▶ Task item: Make an exact copy of the data below, leaving out every picture.

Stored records
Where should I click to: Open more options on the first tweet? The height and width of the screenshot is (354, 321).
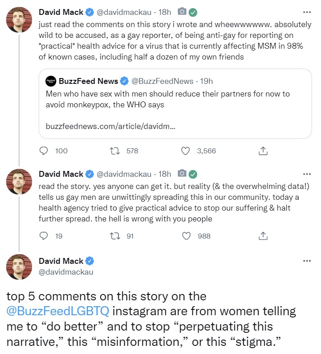[307, 12]
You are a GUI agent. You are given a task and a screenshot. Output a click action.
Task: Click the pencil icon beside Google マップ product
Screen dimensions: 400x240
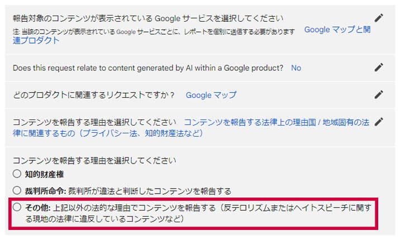point(379,95)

▶ Solved exercise:
Where should I click to: Open more options on the first tweet? The height and width of the screenshot is (354, 321).
[307, 12]
You are a GUI agent. You are given a task and a screenshot. Output a click action.
Task: Click the pencil icon beside Google マップ product
Screen dimensions: 400x240
point(379,95)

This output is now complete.